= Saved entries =
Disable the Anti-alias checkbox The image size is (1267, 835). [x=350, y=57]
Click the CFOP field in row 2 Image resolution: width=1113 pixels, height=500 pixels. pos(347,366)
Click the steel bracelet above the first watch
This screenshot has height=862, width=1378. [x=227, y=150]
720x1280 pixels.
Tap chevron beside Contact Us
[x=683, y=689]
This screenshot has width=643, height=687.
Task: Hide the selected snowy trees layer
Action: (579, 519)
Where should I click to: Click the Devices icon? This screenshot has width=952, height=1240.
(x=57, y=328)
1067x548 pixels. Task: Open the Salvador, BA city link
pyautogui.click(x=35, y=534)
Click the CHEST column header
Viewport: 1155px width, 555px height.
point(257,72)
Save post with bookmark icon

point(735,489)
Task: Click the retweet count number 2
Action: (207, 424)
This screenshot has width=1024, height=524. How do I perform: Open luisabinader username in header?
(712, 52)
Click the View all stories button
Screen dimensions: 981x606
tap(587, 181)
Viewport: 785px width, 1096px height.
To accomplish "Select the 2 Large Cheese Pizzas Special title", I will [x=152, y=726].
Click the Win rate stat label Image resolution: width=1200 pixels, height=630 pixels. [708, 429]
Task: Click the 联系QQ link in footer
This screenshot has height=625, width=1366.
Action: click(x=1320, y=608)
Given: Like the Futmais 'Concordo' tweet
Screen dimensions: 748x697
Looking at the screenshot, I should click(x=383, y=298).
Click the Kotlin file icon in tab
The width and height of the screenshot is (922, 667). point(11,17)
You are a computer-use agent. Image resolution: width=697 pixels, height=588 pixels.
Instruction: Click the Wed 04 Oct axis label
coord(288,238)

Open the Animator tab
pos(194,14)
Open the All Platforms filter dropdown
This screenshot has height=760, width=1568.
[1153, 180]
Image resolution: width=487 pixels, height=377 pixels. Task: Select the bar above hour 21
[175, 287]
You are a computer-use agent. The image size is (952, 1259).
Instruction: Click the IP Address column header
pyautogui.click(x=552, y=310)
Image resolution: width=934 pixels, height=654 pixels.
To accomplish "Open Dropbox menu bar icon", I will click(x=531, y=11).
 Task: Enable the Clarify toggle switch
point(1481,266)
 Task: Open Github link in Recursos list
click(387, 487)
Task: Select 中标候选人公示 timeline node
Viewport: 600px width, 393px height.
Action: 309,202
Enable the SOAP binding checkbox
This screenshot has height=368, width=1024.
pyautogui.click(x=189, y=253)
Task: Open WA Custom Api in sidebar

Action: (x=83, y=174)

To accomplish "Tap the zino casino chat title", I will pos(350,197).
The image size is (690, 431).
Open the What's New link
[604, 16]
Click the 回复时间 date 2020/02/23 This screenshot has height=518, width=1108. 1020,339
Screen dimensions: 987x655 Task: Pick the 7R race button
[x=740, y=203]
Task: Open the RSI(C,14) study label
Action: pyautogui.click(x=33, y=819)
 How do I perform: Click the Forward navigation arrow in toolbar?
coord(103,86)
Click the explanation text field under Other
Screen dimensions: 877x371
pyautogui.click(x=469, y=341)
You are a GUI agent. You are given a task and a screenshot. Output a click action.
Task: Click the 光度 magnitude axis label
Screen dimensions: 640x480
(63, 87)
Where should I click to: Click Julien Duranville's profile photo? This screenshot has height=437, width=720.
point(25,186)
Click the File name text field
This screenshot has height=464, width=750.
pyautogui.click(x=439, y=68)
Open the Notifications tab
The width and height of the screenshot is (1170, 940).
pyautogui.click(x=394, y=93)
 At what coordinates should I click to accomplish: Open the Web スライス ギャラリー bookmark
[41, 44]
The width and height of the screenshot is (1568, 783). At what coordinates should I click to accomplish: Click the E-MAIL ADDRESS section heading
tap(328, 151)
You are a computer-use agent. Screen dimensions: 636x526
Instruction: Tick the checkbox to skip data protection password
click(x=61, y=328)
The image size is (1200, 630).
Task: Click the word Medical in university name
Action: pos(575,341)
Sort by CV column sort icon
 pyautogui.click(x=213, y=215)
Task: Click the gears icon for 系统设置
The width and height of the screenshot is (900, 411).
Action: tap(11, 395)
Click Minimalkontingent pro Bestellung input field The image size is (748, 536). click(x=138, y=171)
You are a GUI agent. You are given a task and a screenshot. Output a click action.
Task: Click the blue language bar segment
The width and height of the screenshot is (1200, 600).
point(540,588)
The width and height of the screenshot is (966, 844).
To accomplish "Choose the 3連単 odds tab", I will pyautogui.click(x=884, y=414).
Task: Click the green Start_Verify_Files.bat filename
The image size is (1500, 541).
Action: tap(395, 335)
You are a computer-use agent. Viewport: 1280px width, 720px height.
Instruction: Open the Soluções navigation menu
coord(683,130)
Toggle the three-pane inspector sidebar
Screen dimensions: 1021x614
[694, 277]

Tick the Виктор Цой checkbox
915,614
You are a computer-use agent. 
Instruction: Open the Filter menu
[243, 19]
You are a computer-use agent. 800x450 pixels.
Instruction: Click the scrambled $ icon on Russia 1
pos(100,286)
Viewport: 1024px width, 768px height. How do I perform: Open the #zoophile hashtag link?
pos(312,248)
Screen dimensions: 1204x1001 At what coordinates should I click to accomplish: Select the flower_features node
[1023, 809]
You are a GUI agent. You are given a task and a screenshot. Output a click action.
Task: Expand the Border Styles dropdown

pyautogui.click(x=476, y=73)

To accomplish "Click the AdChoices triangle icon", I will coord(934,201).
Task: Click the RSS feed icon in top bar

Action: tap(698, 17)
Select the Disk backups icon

= TASK DETAILS =
Return each entry exactly. Leave none out.

= SOLVED PROBLEM =
Disable the Anti-alias checkbox The image size is (1267, 835). [x=350, y=57]
Click the CFOP field in row 2 Image resolution: width=1113 pixels, height=500 pixels. pos(347,366)
Click the steel bracelet above the first watch
This screenshot has height=862, width=1378. [x=227, y=150]
720x1280 pixels.
Tap chevron beside Contact Us
[x=683, y=689]
This screenshot has width=643, height=687.
Task: Hide the selected snowy trees layer
Action: (579, 519)
Where should I click to: Click the Devices icon? This screenshot has width=952, height=1240.
(x=57, y=328)
1067x548 pixels. Task: Open the Salvador, BA city link
pyautogui.click(x=35, y=534)
Click the CHEST column header
Viewport: 1155px width, 555px height.
point(257,72)
Save post with bookmark icon

point(735,489)
Task: Click the retweet count number 2
Action: (207, 424)
This screenshot has width=1024, height=524. How do I perform: Open luisabinader username in header?
(712, 52)
Click the View all stories button
Screen dimensions: 981x606
tap(587, 181)
Viewport: 785px width, 1096px height.
To accomplish "Select the 2 Large Cheese Pizzas Special title", I will [x=152, y=726].
Click the Win rate stat label Image resolution: width=1200 pixels, height=630 pixels. [708, 429]
Task: Click the 联系QQ link in footer
This screenshot has height=625, width=1366.
Action: click(x=1320, y=608)
Given: Like the Futmais 'Concordo' tweet
Screen dimensions: 748x697
Looking at the screenshot, I should click(x=383, y=298).
Click the Kotlin file icon in tab
The width and height of the screenshot is (922, 667). point(11,17)
You are a computer-use agent. Image resolution: width=697 pixels, height=588 pixels.
Instruction: Click the Wed 04 Oct axis label
coord(288,238)

Open the Animator tab
pos(194,14)
Open the All Platforms filter dropdown
This screenshot has height=760, width=1568.
[1153, 180]
Image resolution: width=487 pixels, height=377 pixels. Task: Select the bar above hour 21
[175, 287]
You are a computer-use agent. The image size is (952, 1259).
Instruction: Click the IP Address column header
pyautogui.click(x=552, y=310)
Image resolution: width=934 pixels, height=654 pixels.
To accomplish "Open Dropbox menu bar icon", I will click(x=531, y=11).
 Task: Enable the Clarify toggle switch
point(1481,266)
 Task: Open Github link in Recursos list
click(387, 487)
Task: Select 中标候选人公示 timeline node
Viewport: 600px width, 393px height.
Action: 309,202
Enable the SOAP binding checkbox
This screenshot has height=368, width=1024.
pyautogui.click(x=189, y=253)
Task: Open WA Custom Api in sidebar

Action: (x=83, y=174)

To accomplish "Tap the zino casino chat title", I will pos(350,197).
The image size is (690, 431).
Open the What's New link
[604, 16]
Click the 回复时间 date 2020/02/23 This screenshot has height=518, width=1108. 1020,339
Screen dimensions: 987x655 Task: Pick the 7R race button
[x=740, y=203]
Task: Open the RSI(C,14) study label
Action: pyautogui.click(x=33, y=819)
 How do I perform: Click the Forward navigation arrow in toolbar?
coord(103,86)
Click the explanation text field under Other
Screen dimensions: 877x371
pyautogui.click(x=469, y=341)
You are a GUI agent. You are given a task and a screenshot. Output a click action.
Task: Click the 光度 magnitude axis label
Screen dimensions: 640x480
(63, 87)
Where should I click to: Click Julien Duranville's profile photo? This screenshot has height=437, width=720.
point(25,186)
Click the File name text field
This screenshot has height=464, width=750.
pyautogui.click(x=439, y=68)
Open the Notifications tab
The width and height of the screenshot is (1170, 940).
pyautogui.click(x=394, y=93)
 At what coordinates should I click to accomplish: Open the Web スライス ギャラリー bookmark
[41, 44]
The width and height of the screenshot is (1568, 783). At what coordinates should I click to accomplish: Click the E-MAIL ADDRESS section heading
tap(328, 151)
You are a computer-use agent. Screen dimensions: 636x526
Instruction: Tick the checkbox to skip data protection password
click(x=61, y=328)
The image size is (1200, 630).
Task: Click the word Medical in university name
Action: pos(575,341)
Sort by CV column sort icon
 pyautogui.click(x=213, y=215)
Task: Click the gears icon for 系统设置
The width and height of the screenshot is (900, 411).
Action: tap(11, 395)
Click Minimalkontingent pro Bestellung input field The image size is (748, 536). click(x=138, y=171)
You are a GUI agent. You are given a task and a screenshot. Output a click action.
Task: Click the blue language bar segment
The width and height of the screenshot is (1200, 600).
point(540,588)
The width and height of the screenshot is (966, 844).
To accomplish "Choose the 3連単 odds tab", I will pyautogui.click(x=884, y=414).
Task: Click the green Start_Verify_Files.bat filename
The image size is (1500, 541).
Action: tap(395, 335)
You are a computer-use agent. Viewport: 1280px width, 720px height.
Instruction: Open the Soluções navigation menu
coord(683,130)
Toggle the three-pane inspector sidebar
Screen dimensions: 1021x614
[694, 277]

Tick the Виктор Цой checkbox
915,614
You are a computer-use agent. 
Instruction: Open the Filter menu
[243, 19]
You are a computer-use agent. 800x450 pixels.
Instruction: Click the scrambled $ icon on Russia 1
pos(100,286)
Viewport: 1024px width, 768px height. How do I perform: Open the #zoophile hashtag link?
pos(312,248)
Screen dimensions: 1204x1001 At what coordinates should I click to accomplish: Select the flower_features node
[1023, 809]
You are a GUI agent. You are given a task and a screenshot. Output a click action.
Task: Expand the Border Styles dropdown

pyautogui.click(x=476, y=73)

To accomplish "Click the AdChoices triangle icon", I will coord(934,201).
Task: Click the RSS feed icon in top bar

Action: tap(698, 17)
Select the Disk backups icon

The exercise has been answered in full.